Ainsi la musique diatonique, utilisée pour les mélodies les plus simples, se distingue par la clarté de son harmonie alors que la musique chromatique utilise les ½ tons ce qui crée une très grande tension dans l’harmonie classique.
Le chromatisme caractérise par exemple Klingsor, Kundry, la magie ou bien la douleur d’Amfortas.
La musique de Parsifal, jeune garçon innocent (sauf à la fin lorsqu’il devient roi où la musique est naturellement chromatique), les thèmes liés au Graal, tout ce qui relève de la foi et qui est beau sont de nature diatonique.
Ce dualisme très simple est donc pris comme point de départ.
Mais ce n’est pas aussi clair car tous ces personnages ont des histoires qui reprennent les motifs des autres, et les thèmes se modifient.
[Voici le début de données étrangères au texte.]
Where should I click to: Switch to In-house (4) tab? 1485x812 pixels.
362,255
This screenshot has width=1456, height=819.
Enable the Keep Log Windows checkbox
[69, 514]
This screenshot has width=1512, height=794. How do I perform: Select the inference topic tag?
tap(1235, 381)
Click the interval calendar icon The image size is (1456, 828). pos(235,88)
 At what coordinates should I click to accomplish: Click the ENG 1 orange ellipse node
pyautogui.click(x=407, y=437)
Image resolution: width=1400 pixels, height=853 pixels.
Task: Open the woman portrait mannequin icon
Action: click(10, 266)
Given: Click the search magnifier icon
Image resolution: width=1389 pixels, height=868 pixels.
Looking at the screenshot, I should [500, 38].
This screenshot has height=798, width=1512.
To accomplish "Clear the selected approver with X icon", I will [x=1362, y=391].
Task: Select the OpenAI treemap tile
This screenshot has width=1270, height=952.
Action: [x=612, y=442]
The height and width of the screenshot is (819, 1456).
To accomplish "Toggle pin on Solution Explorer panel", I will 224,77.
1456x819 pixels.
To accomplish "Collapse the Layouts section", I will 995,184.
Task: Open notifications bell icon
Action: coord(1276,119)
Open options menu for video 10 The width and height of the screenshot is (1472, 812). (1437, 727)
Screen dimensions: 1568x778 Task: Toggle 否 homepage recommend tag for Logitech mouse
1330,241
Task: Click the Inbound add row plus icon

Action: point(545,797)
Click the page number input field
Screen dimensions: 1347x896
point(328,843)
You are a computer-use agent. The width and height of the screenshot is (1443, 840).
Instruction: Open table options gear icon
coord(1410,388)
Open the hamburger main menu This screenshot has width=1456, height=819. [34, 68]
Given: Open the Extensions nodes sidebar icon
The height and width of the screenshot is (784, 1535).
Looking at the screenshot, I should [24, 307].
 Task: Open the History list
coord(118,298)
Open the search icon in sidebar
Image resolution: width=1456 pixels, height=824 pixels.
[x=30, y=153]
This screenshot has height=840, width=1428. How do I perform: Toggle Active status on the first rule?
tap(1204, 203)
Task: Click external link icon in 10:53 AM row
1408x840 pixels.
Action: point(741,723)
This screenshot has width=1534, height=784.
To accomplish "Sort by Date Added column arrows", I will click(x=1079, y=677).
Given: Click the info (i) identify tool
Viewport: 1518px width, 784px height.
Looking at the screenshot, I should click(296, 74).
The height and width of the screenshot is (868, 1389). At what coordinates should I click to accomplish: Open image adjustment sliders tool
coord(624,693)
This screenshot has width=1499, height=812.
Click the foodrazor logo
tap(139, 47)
Avec ces leitmotive, l’art de Wagner est d’introduire le thème de la transformation.
L’opéra commence alors sur le motif du Graal (Mendelssohn l’utilise dans la 5ième symphonie avec l’amen de Dresde), puis enchaîne avec le motif de la foi présenté dans l’appel du matin.
Les chevaliers parcourent la forêt et de loin entendent ce thème.
Avec Kundry, la musique devient très agitée, motif de la chevauchée suivi de celui de Kundry qui est un motif descendant.
Le motif le plus chromatique dans le premier acte et celui de Klingsor, qui n’est pas présent mais est présenté par Gurnemanz dans son grand récit.
Et c’est à partir du second acte que Wagner apparaît vraiment comme l’élève de Ludwig van Beethoven car dans son développement tous les thèmes sont repris puis déconstruits et combinés les uns avec les autres. Enfin le 3ième acte est une reprise du Ier (à l’instar de la 5ième symphonie de Beethoven) où tous les motifs reviennent mais un peu modifiés.
C’est Alban Berg qui a vu tout cela chez Wagner et qui a poussé à l’extrême cette technique dans Wozzeck en construisant des scènes comme une symphonie.
Le philosophe allemand Arthur Schopenhauer disait que la musique est incapable d’exprimer le paradoxe, l’ambiguïté, et qu'elle ne peut qu'exprimer l’émotion pure.
Pourtant dans le second acte, les motifs du Graal diatoniques apparaissent dans un contexte chromatique et c’est tout cela qui crée une ambiguïté.
Wagner réussit donc à exprimer l’ambivalence du personnage de Kundry : d’abord les motifs sont présentés dans une pensée très claire et à la fin on ne sait plus ce que ces motifs veulent dire.